DATA SECTION>
______

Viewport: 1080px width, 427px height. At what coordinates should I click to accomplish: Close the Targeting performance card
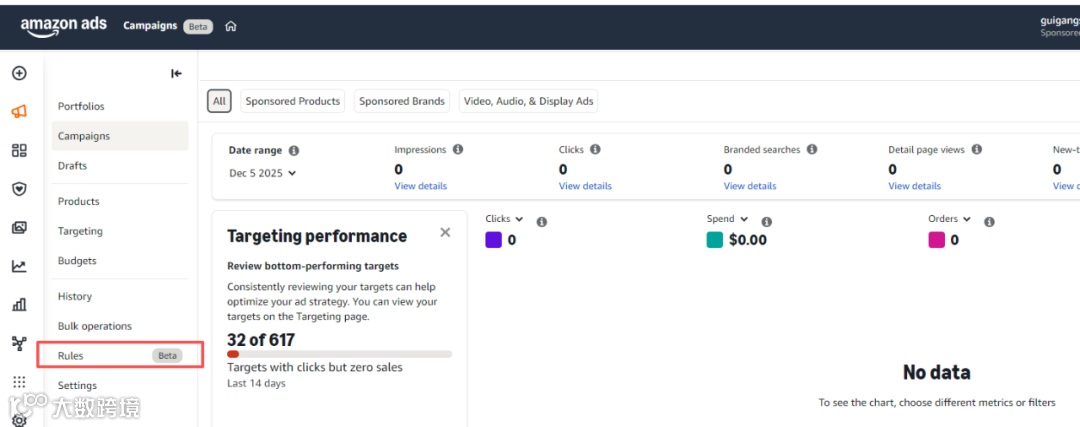tap(445, 233)
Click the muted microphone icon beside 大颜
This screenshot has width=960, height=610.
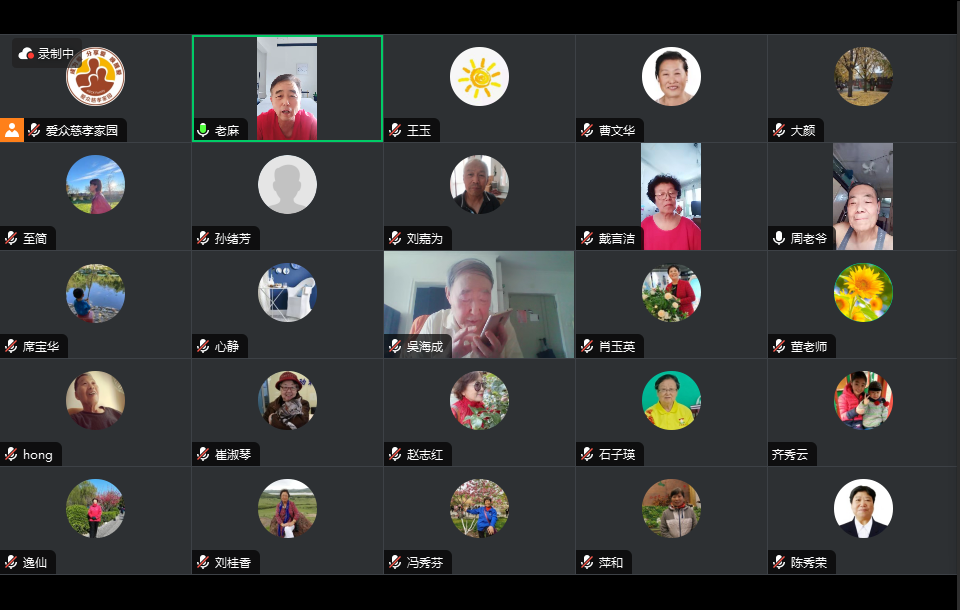tap(779, 130)
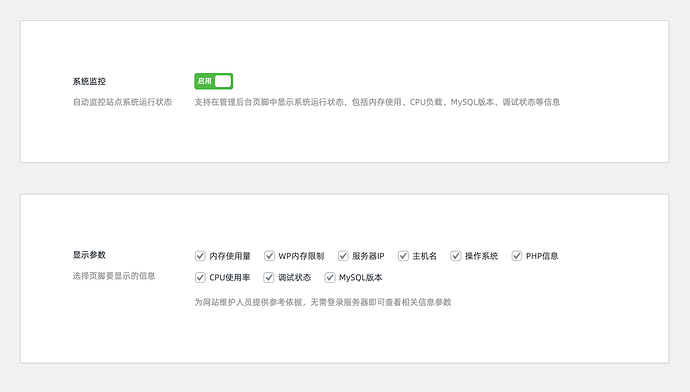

______

BRIEF> With the pictures set aside, write out the whole listing exactly.

SOLUTION>
Viewport: 1080px width, 427px height. At what coordinates should I click to accomplish: Close the Targeting performance card
tap(445, 233)
Click the muted microphone icon beside 大颜
This screenshot has width=960, height=610.
tap(779, 130)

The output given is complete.